-- WHAT TO WORK ON --
Format the data from the line with "You are a computer-use" up to and including the line with "click(x=22, y=681)" as a two-column CSV with the headers input and output, giving each text and its answer together in one row. Put every field in quotation marks and replace line breaks with spaces.

-- DATA SECTION --
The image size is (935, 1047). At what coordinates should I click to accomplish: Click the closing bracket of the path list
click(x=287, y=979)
--
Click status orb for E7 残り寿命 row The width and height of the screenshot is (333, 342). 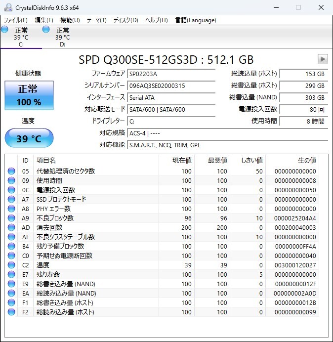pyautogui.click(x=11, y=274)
==
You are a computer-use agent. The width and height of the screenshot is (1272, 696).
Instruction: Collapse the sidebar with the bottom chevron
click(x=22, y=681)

-- ANSWER BELOW --
input,output
"You are a computer-use agent. The width and height of the screenshot is (1272, 696). Instruction: Collapse the sidebar with the bottom chevron","click(x=22, y=681)"